• _Problem details_:
Give the rows from the line containing "Click the letter g starting guarantees" through the line containing "point(353,53)", both included, as a numbered list, omitting blank lines and leaving out the pictures.

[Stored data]
::::::::
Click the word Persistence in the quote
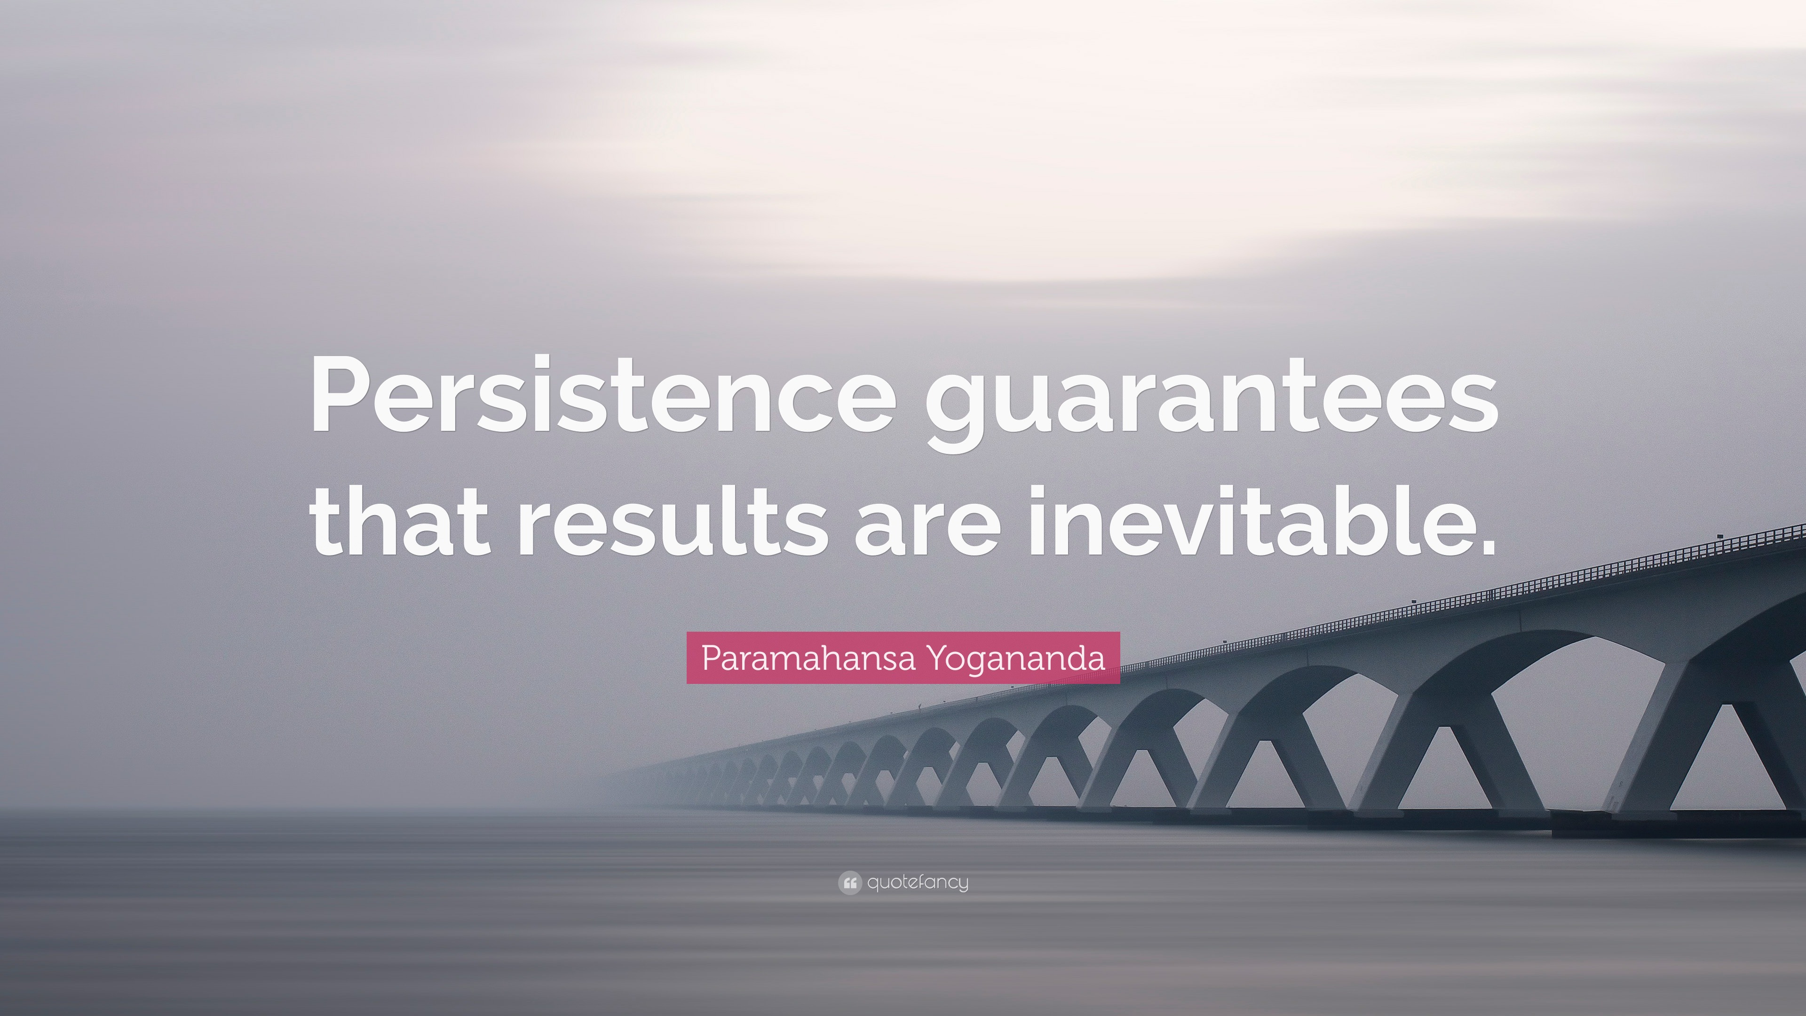coord(602,395)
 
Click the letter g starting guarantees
coord(955,414)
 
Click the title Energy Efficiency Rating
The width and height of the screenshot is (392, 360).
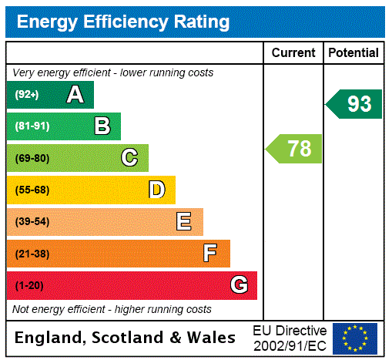point(122,22)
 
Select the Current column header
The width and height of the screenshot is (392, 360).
point(293,53)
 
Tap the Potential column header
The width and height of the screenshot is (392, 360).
point(353,53)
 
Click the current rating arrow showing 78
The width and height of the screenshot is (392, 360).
point(294,148)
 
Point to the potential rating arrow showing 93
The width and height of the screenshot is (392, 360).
point(354,104)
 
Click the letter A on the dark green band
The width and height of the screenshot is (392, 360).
point(75,95)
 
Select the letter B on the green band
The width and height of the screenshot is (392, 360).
point(102,126)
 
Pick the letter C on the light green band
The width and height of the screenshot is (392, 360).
point(129,158)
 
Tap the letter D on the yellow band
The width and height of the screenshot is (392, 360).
point(156,190)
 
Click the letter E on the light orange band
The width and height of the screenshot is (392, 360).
point(184,222)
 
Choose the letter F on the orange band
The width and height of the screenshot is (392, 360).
point(210,254)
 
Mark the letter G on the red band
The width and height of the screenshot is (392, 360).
point(239,285)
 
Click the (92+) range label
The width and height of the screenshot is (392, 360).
point(27,95)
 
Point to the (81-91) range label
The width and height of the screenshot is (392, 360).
point(32,126)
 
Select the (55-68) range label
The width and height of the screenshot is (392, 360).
point(32,190)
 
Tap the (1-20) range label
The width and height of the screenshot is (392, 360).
point(29,286)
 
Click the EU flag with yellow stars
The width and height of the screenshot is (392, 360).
point(355,338)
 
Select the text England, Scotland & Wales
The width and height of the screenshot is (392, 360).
point(126,338)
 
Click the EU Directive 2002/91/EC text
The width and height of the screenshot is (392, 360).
point(290,338)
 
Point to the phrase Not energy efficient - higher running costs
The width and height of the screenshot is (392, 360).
point(112,309)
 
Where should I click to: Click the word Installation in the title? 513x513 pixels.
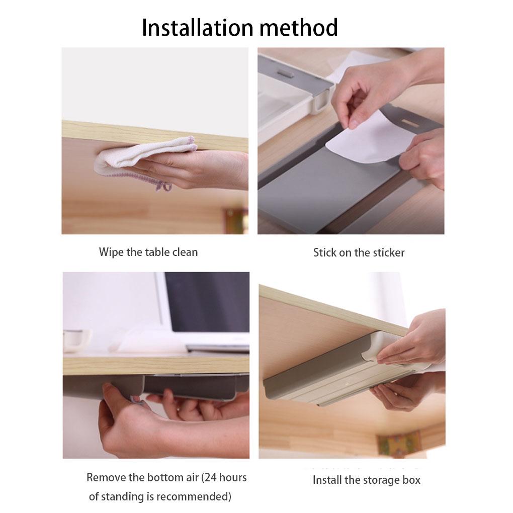pyautogui.click(x=198, y=28)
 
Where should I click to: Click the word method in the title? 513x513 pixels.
pyautogui.click(x=298, y=28)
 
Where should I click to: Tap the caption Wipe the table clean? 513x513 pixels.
pyautogui.click(x=148, y=252)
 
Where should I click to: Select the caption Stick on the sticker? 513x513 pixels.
pyautogui.click(x=359, y=252)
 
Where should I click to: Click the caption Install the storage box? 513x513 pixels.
pyautogui.click(x=366, y=480)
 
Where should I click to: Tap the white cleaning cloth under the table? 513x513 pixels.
pyautogui.click(x=146, y=153)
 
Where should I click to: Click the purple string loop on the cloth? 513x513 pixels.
pyautogui.click(x=163, y=186)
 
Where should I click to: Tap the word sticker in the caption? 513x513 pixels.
pyautogui.click(x=389, y=252)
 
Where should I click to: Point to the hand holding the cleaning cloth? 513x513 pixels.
pyautogui.click(x=211, y=168)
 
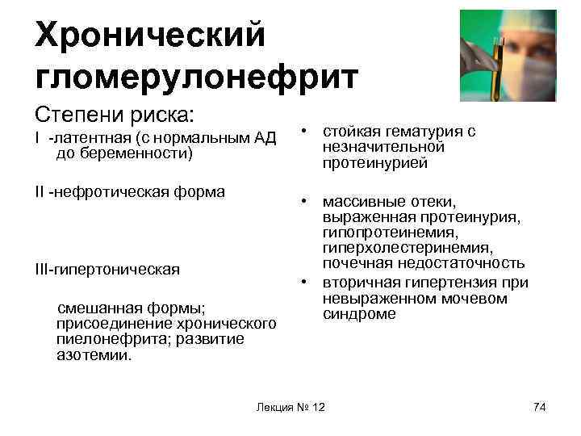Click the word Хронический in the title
[150, 34]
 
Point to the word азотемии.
[94, 354]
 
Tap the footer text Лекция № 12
::::::::
• _Exercise response_:
1. Click the letter g starting guarantees
2. coord(955,414)
3. Click the title Energy Efficiency Rating
4. The width and height of the screenshot is (392, 360).
5. point(122,22)
6. Select the Current column header
7. The width and height of the screenshot is (392, 360).
8. point(293,53)
9. Tap the Potential column header
10. The width and height of the screenshot is (392, 360).
11. point(353,53)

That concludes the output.